▶ **Directions**: Put every line of the material below into a numbered list, leaving out the blank lines.

▶ **Data supplied**:
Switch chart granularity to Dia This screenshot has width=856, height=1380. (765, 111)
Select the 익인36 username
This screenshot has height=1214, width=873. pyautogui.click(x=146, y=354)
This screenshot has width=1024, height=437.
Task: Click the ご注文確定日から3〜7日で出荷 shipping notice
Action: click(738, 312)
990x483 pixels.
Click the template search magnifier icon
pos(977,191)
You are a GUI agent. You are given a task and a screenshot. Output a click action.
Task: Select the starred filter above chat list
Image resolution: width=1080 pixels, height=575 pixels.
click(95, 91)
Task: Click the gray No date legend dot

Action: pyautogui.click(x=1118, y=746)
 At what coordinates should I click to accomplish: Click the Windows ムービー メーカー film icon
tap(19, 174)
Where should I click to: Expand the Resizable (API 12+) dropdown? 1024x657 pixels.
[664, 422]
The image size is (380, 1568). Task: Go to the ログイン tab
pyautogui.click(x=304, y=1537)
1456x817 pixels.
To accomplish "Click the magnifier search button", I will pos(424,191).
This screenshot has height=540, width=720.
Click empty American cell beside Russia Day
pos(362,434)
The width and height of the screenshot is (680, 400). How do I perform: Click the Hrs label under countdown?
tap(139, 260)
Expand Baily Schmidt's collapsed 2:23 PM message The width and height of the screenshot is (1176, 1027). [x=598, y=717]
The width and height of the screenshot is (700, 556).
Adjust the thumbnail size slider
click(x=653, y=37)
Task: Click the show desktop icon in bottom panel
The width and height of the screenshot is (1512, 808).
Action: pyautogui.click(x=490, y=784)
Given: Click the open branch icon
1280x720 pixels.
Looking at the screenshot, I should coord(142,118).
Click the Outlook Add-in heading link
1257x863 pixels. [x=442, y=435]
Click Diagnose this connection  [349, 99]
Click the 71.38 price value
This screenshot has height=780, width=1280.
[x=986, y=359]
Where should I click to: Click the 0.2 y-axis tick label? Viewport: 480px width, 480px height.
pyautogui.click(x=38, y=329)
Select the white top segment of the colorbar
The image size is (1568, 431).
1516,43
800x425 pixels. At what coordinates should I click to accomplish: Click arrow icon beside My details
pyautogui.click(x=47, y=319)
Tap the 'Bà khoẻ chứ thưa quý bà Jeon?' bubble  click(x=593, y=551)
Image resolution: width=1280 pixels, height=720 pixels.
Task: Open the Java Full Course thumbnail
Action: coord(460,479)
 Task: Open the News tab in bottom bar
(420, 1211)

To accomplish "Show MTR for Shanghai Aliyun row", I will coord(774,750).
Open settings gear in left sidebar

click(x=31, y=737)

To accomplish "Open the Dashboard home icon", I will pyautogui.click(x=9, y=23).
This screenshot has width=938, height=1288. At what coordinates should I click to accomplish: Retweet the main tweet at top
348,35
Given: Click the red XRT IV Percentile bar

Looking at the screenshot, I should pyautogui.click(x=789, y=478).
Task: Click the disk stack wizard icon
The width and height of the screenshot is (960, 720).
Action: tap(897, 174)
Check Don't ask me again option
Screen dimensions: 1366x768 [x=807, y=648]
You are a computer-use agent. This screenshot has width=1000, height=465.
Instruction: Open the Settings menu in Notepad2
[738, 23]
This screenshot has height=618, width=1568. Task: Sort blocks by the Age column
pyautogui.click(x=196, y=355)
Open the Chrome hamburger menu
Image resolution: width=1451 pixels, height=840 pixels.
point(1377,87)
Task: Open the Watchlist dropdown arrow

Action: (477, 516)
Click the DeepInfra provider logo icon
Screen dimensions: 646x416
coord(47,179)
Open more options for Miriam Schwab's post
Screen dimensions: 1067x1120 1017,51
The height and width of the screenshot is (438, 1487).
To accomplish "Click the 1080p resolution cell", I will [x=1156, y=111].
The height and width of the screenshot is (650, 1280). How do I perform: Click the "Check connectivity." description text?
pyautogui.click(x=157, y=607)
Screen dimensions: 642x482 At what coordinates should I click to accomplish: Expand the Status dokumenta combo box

▶ **Correct output**:
1. Switch chart granularity to Dia This screenshot has width=856, height=1380. (765, 111)
2. Select the 익인36 username
3. This screenshot has height=1214, width=873. pyautogui.click(x=146, y=354)
4. This screenshot has width=1024, height=437.
5. Task: Click the ご注文確定日から3〜7日で出荷 shipping notice
6. Action: click(738, 312)
7. 990x483 pixels.
8. Click the template search magnifier icon
9. pos(977,191)
10. You are a GUI agent. You are given a task and a screenshot. Output a click action.
11. Task: Select the starred filter above chat list
12. Image resolution: width=1080 pixels, height=575 pixels.
13. click(95, 91)
14. Task: Click the gray No date legend dot
15. Action: pyautogui.click(x=1118, y=746)
16.  At what coordinates should I click to accomplish: Click the Windows ムービー メーカー film icon
17. tap(19, 174)
18. Where should I click to: Expand the Resizable (API 12+) dropdown? 1024x657 pixels.
19. [664, 422]
20. The image size is (380, 1568). Task: Go to the ログイン tab
21. pyautogui.click(x=304, y=1537)
22. 1456x817 pixels.
23. To accomplish "Click the magnifier search button", I will pos(424,191).
24. This screenshot has height=540, width=720.
25. Click empty American cell beside Russia Day
26. pos(362,434)
27. The width and height of the screenshot is (680, 400). How do I perform: Click the Hrs label under countdown?
28. tap(139, 260)
29. Expand Baily Schmidt's collapsed 2:23 PM message The width and height of the screenshot is (1176, 1027). [x=598, y=717]
30. The width and height of the screenshot is (700, 556).
31. Adjust the thumbnail size slider
32. click(x=653, y=37)
33. Task: Click the show desktop icon in bottom panel
34. The width and height of the screenshot is (1512, 808).
35. Action: pyautogui.click(x=490, y=784)
36. Given: Click the open branch icon
37. 1280x720 pixels.
38. Looking at the screenshot, I should coord(142,118).
39. Click the Outlook Add-in heading link
40. 1257x863 pixels. [x=442, y=435]
41. Click Diagnose this connection  [349, 99]
42. Click the 71.38 price value
43. This screenshot has height=780, width=1280.
44. [x=986, y=359]
45. Where should I click to: Click the 0.2 y-axis tick label? Viewport: 480px width, 480px height.
46. pyautogui.click(x=38, y=329)
47. Select the white top segment of the colorbar
48. The image size is (1568, 431).
49. 1516,43
50. 800x425 pixels. At what coordinates should I click to accomplish: Click arrow icon beside My details
51. pyautogui.click(x=47, y=319)
52. Tap the 'Bà khoẻ chứ thưa quý bà Jeon?' bubble  click(x=593, y=551)
53. Image resolution: width=1280 pixels, height=720 pixels.
54. Task: Open the Java Full Course thumbnail
55. Action: coord(460,479)
56.  Task: Open the News tab in bottom bar
57. (420, 1211)
58. To accomplish "Show MTR for Shanghai Aliyun row", I will coord(774,750).
59. Open settings gear in left sidebar
60. click(x=31, y=737)
61. To accomplish "Open the Dashboard home icon", I will pyautogui.click(x=9, y=23).
62. This screenshot has width=938, height=1288. At what coordinates should I click to accomplish: Retweet the main tweet at top
63. 348,35
64. Given: Click the red XRT IV Percentile bar
65. Looking at the screenshot, I should pyautogui.click(x=789, y=478).
66. Task: Click the disk stack wizard icon
67. The width and height of the screenshot is (960, 720).
68. Action: tap(897, 174)
69. Check Don't ask me again option
70. Screen dimensions: 1366x768 [x=807, y=648]
71. You are a computer-use agent. This screenshot has width=1000, height=465.
72. Instruction: Open the Settings menu in Notepad2
73. [738, 23]
74. This screenshot has height=618, width=1568. Task: Sort blocks by the Age column
75. pyautogui.click(x=196, y=355)
76. Open the Chrome hamburger menu
77. Image resolution: width=1451 pixels, height=840 pixels.
78. point(1377,87)
79. Task: Open the Watchlist dropdown arrow
80. Action: (477, 516)
81. Click the DeepInfra provider logo icon
82. Screen dimensions: 646x416
83. coord(47,179)
84. Open more options for Miriam Schwab's post
85. Screen dimensions: 1067x1120 1017,51
86. The height and width of the screenshot is (438, 1487).
87. To accomplish "Click the 1080p resolution cell", I will [x=1156, y=111].
88. The height and width of the screenshot is (650, 1280). How do I perform: Click the "Check connectivity." description text?
89. pyautogui.click(x=157, y=607)
90. Screen dimensions: 642x482 At what coordinates should I click to accomplish: Expand the Status dokumenta combo box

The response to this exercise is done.